These past few months I have been reading a book called The Questions Christians Hope No One Will Ask (With Answers) by Mark Mittelberg. I’m a little over half way through. The book contains ten questions about Christianity–everything from trusting the Bible, to heaven & hell and abortion and homosexuality.
So far, it’s been a great overview of questions I’ve had and questions I didn’t know I had. It’s been pretty insightful. And today I wanted to share a little bit of what I read earlier this afternoon and some reflection on it.
The chapter I was reading this afternoon was entitled: How could a good God allow so much evil, pain, and suffering—or does he simply not care?
This past semester, a pastor spoke about this very question during an Intervarsity large group meeting. So I kinda had an idea of what the chapter was going to be about. But I’m not really going to talk about the full answer. (If you want to know more about what the chapter said–email me about it and we can chat!)
Instead of going through the argument the author makes and the answer to this question, I wanted to point out a certain section of the chapter.
It’s all about what real love is and God’s real love for us.
Sometimes I tend to look over what love really is since we talk about it so causally everyday. It’s hard to think about love in its entirety and it all it encompasses: goodness, service, listening, kindness, perseverance understanding, and so much more.
This chapter pointed me to one awesome characteristic of love: it is freely chosen. Real love is freely chosen. It can never be forced.
That’s what this chapter explains. “Since God is love, he cannot force himself on anyone against their will. Forced love is not love…”
Since we have our free will as human beings, it’s one way that shows God’s love for us. We can to freely choose Him. And when we choose God, we are free in Him.
Love is free. Love is freeing. God freely loves us.

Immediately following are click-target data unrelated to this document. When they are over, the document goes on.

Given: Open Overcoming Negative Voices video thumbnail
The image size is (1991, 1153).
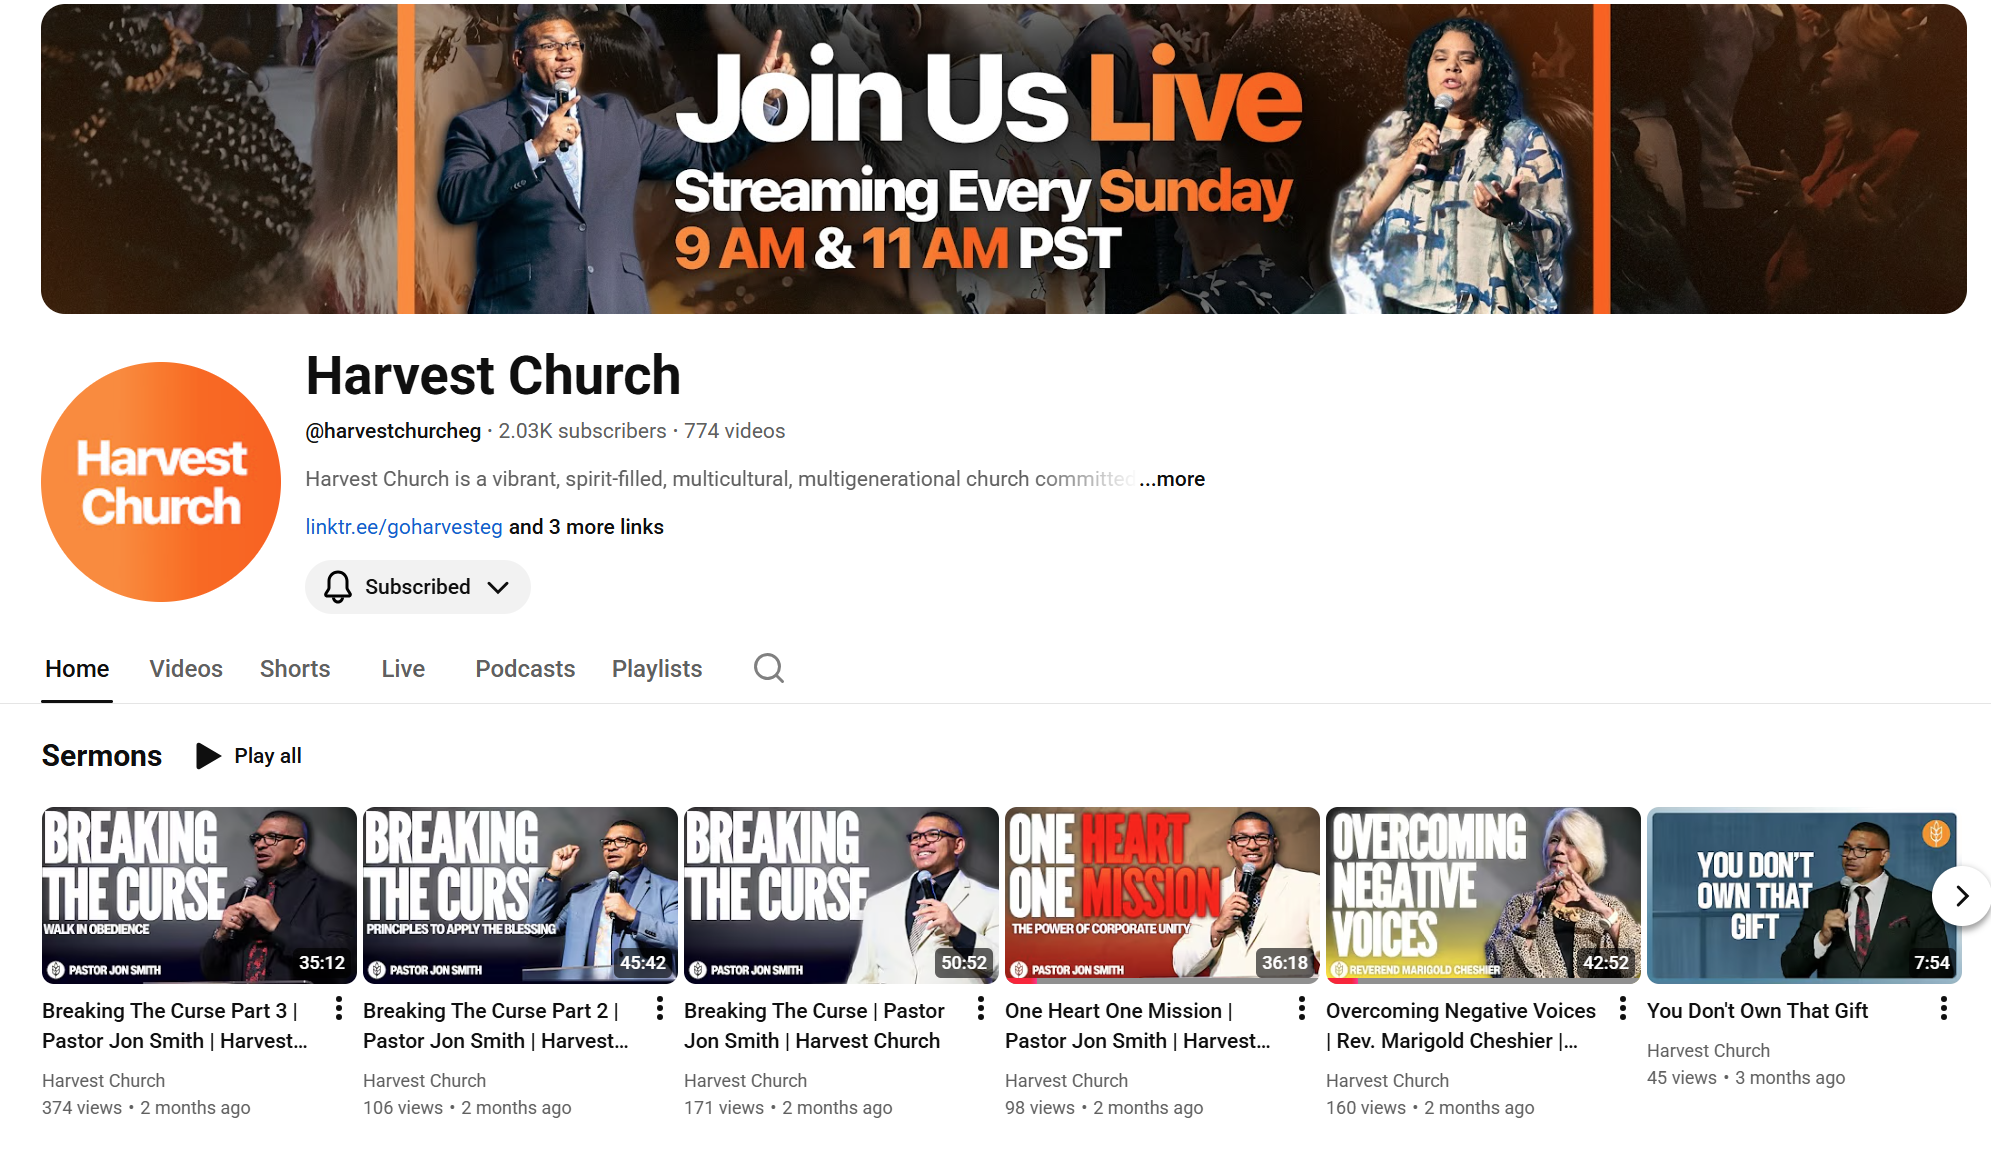Looking at the screenshot, I should (1482, 895).
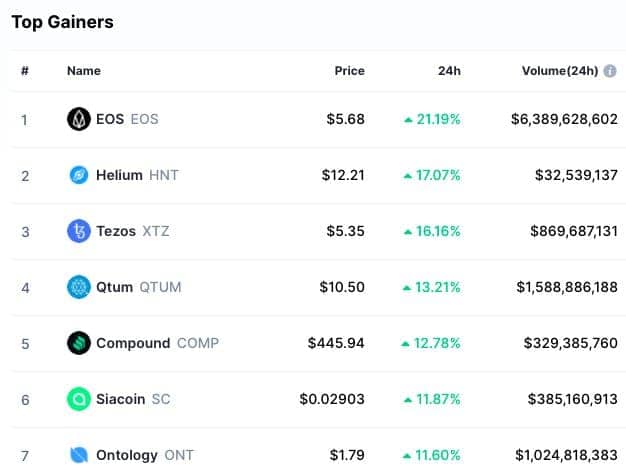This screenshot has height=468, width=626.
Task: Click the Ontology ONT logo icon
Action: click(79, 455)
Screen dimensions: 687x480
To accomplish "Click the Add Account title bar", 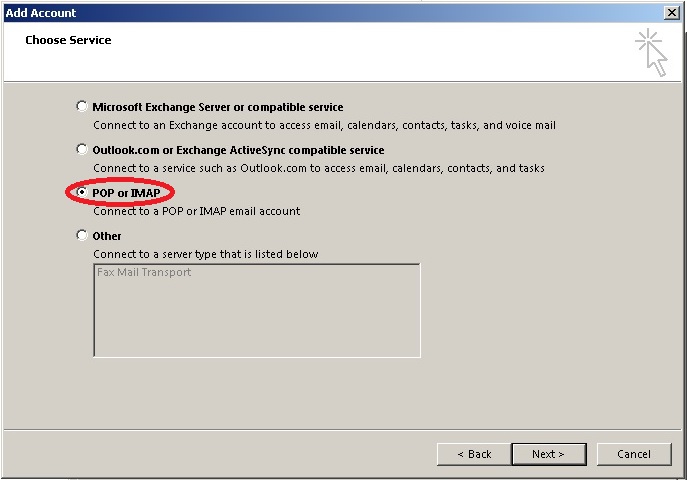I will (x=333, y=13).
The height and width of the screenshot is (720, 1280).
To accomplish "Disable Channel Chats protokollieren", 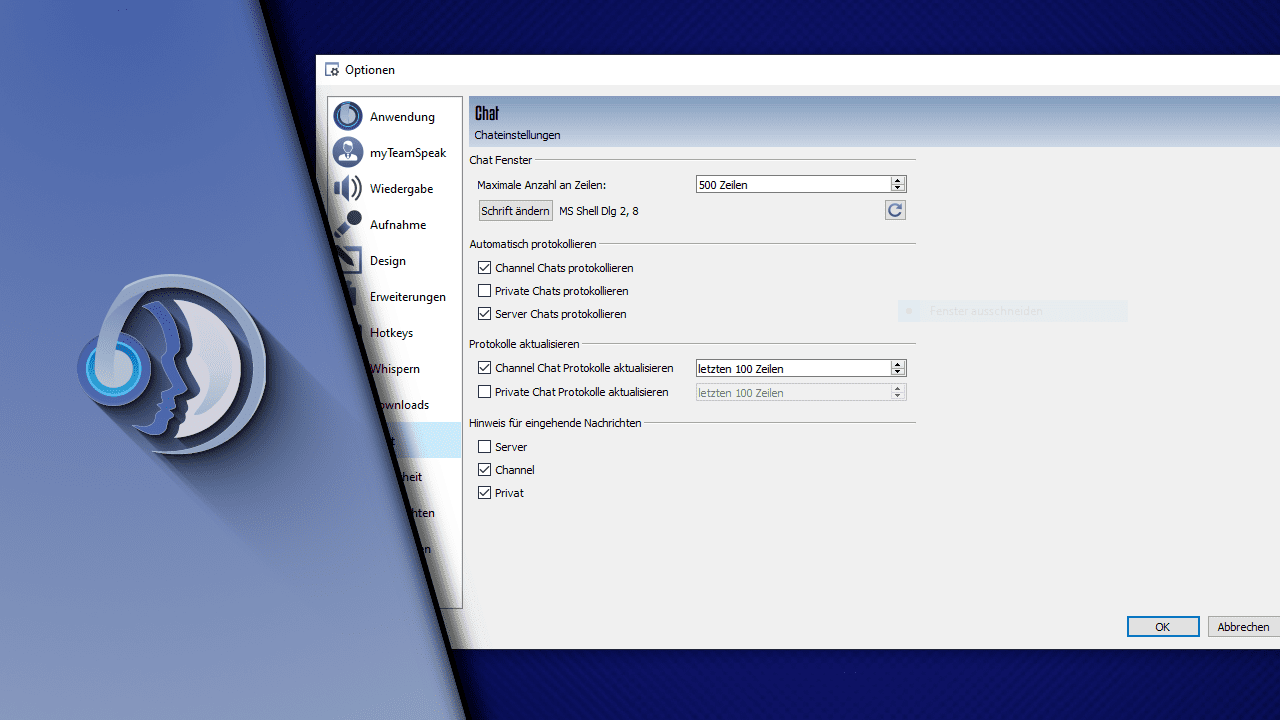I will pos(484,267).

So, because of God’s love for us, we have free will, which in turn creates suffering and pain in this world as the chapter explains, but when we freely choose to accept Jesus and God’s love, it frees us from the bad in this world. Because knowing that God is the maker, the creator, the ultimate planner and the ultimate one who loves, He can turn the bad into good in ways we can see and in ways we cannot see.
It might take a while to see how His love fights certain sufferings or it might never be known to you why we suffer sorrow and trials. But in the end, it can make God seem all the more powerful because in His greatness, He can go beyond anything we can see or understand.
If His ways were understandable or palpable to us, would He be all that powerful? We need things that we don’t understand in order to realize God’s indescribable plan and indescribable love.
So, Lord, I pray that you will guide our free will, show us how to love like you do, and I praise you for the freedom and joy we find in your love. I pray for the trials and the troubles of my fellow bloggers. You know what’s on their hearts and I pray you guide them, give them strength and direct them toward your purpose for them everyday.